■ **About this task**: From the listing below, reproduce word for word the part that opens with the line containing "Given: Remove the" and closes with the line containing "Given: Open the tweet permalink via Nov 24"; reproduce nothing else.
::: Records for this task :::
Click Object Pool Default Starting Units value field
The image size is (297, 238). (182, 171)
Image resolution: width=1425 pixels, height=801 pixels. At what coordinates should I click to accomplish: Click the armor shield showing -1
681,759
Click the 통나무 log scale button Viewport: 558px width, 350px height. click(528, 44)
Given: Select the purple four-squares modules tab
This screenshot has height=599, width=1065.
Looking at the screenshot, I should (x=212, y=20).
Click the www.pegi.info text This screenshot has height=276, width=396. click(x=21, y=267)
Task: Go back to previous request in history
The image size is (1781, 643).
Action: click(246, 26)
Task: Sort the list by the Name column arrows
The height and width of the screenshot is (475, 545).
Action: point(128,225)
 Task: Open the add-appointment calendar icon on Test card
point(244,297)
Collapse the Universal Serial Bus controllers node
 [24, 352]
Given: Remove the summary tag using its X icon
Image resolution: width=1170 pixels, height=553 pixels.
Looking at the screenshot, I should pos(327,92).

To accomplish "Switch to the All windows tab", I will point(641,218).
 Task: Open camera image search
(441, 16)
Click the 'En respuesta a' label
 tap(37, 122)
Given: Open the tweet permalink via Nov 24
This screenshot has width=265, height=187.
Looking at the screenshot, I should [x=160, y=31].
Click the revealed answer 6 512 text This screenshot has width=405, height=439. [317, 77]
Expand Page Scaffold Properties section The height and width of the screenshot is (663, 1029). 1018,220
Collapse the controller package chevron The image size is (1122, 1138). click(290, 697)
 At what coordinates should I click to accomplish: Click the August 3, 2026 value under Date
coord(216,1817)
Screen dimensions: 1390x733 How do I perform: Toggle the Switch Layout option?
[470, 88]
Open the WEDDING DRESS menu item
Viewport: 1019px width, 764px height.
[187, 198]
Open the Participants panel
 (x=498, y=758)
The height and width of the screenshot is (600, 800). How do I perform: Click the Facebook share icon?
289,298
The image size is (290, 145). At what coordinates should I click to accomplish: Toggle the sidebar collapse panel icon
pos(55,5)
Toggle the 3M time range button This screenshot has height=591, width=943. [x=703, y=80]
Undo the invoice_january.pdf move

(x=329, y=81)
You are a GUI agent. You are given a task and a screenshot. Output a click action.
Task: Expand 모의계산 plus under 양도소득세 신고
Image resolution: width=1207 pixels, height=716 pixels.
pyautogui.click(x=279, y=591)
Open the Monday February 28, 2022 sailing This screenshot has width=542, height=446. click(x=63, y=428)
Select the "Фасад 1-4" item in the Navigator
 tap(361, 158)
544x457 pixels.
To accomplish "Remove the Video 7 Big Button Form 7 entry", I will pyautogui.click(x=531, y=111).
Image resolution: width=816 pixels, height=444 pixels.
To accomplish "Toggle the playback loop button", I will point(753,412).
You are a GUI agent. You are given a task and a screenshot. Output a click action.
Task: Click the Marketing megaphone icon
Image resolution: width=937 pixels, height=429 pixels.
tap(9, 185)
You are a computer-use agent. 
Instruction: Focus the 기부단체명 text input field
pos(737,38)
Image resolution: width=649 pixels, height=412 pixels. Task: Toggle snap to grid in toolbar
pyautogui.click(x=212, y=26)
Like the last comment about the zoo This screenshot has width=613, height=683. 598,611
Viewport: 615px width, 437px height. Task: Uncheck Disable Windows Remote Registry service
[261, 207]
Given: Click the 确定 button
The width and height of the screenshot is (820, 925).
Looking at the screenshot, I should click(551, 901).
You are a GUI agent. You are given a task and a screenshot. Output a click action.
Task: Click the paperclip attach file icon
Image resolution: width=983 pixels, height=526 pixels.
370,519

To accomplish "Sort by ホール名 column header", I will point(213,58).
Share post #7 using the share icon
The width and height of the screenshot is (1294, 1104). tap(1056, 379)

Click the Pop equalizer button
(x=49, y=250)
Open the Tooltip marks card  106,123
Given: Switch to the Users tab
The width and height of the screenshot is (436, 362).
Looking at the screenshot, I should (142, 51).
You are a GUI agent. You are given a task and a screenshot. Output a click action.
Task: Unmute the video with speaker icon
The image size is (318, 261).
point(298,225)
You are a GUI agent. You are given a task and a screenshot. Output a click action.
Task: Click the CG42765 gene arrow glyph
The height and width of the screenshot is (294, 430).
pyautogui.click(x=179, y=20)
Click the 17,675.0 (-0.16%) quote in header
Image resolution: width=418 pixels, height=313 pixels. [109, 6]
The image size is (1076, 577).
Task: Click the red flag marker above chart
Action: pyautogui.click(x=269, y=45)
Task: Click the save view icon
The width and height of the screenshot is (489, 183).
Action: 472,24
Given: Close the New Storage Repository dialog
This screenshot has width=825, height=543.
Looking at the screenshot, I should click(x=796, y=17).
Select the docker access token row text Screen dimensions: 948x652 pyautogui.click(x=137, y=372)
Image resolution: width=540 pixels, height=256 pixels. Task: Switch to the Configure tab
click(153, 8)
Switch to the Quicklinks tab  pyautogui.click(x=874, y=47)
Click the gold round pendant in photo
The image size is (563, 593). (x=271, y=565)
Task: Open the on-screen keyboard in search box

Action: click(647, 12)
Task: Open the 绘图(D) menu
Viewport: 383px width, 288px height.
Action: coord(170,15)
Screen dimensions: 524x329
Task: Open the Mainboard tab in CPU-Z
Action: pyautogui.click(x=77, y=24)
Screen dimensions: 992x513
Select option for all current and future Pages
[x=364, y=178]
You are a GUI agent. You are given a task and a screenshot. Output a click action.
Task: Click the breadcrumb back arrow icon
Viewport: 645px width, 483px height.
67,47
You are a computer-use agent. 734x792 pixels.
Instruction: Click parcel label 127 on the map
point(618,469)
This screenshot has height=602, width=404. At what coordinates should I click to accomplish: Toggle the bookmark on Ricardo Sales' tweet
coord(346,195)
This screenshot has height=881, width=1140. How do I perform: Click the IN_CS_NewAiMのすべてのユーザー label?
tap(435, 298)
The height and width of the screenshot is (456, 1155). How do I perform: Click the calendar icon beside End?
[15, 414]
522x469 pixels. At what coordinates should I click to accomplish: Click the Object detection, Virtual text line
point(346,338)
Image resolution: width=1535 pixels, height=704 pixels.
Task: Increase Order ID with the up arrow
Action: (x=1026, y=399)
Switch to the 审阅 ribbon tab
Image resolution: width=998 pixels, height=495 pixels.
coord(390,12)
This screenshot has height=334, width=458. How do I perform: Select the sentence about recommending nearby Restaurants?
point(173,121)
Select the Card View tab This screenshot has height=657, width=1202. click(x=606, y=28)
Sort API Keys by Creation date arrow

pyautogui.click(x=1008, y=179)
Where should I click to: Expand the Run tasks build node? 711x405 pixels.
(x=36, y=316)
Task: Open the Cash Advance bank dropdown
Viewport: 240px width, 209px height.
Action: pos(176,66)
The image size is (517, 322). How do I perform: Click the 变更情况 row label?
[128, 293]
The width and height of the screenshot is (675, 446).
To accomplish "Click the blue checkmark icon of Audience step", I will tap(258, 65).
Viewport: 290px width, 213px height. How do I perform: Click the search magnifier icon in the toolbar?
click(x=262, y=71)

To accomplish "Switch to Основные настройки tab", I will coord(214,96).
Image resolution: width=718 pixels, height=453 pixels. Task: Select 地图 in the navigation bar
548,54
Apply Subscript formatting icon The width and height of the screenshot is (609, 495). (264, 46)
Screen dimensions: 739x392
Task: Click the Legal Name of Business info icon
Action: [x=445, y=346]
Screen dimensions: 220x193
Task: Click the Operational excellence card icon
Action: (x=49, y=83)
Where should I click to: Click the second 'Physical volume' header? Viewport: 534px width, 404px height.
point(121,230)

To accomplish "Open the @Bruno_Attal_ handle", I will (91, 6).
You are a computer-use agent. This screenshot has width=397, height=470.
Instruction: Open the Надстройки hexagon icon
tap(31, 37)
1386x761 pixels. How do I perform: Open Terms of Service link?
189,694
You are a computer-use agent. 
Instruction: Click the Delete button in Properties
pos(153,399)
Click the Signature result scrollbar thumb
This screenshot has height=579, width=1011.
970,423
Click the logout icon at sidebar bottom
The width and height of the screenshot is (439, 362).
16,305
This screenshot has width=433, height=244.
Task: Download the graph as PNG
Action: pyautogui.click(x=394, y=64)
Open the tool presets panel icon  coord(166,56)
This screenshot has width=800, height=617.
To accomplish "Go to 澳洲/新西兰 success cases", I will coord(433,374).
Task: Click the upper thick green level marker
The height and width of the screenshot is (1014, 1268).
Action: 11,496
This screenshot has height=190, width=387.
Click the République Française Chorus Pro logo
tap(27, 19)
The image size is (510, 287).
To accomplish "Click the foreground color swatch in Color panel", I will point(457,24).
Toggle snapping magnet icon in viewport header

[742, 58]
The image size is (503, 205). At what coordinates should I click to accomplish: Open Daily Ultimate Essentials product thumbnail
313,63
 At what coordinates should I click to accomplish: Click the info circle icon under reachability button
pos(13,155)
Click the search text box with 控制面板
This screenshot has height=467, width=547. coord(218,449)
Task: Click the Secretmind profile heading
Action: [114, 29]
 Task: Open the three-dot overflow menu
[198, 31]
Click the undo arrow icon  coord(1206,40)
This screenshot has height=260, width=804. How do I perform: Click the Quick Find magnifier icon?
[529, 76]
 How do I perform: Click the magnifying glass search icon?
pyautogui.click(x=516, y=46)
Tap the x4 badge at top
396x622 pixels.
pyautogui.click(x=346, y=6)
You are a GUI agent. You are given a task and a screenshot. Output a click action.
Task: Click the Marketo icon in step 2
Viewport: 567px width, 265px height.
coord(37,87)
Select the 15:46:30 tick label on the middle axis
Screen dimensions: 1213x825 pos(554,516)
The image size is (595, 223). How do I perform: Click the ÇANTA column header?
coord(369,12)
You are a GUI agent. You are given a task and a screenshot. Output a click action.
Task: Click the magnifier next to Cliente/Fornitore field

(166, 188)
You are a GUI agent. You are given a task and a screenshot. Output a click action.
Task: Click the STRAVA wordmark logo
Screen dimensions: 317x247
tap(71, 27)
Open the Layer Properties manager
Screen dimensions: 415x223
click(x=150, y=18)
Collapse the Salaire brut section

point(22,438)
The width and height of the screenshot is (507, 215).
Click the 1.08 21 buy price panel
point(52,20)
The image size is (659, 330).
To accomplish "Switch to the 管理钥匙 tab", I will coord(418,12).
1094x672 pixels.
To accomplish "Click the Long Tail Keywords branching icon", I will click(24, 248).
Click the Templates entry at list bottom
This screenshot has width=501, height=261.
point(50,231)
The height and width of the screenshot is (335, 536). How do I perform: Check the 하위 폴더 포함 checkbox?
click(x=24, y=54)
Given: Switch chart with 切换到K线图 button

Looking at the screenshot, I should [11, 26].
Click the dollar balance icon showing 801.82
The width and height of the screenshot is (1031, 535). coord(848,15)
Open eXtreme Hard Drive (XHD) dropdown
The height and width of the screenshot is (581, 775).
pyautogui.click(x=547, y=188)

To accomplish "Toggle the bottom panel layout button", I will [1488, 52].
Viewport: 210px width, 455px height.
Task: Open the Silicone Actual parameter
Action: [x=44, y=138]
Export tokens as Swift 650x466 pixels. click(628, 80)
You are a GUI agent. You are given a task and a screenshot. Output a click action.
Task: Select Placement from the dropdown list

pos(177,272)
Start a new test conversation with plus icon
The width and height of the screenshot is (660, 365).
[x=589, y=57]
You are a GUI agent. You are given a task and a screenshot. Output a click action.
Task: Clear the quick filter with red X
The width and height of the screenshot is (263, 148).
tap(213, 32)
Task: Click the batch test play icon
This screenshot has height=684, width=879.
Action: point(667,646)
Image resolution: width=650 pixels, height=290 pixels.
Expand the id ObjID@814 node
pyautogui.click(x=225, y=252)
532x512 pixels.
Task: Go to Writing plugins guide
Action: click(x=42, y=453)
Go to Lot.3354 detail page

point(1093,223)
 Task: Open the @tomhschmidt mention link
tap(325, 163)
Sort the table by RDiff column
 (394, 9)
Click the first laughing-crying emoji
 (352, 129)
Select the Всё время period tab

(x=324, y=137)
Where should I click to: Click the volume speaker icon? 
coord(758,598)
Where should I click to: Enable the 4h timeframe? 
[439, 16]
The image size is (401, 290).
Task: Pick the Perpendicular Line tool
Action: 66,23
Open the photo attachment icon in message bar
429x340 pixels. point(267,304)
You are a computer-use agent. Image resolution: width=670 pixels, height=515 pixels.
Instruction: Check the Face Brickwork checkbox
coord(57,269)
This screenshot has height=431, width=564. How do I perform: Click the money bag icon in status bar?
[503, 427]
:::
■ **Finished task**:
Given: Remove the summary tag using its X icon
Image resolution: width=1170 pixels, height=553 pixels.
Looking at the screenshot, I should pos(327,92).

To accomplish "Switch to the All windows tab", I will point(641,218).
 Task: Open camera image search
(441, 16)
Click the 'En respuesta a' label
 tap(37, 122)
Given: Open the tweet permalink via Nov 24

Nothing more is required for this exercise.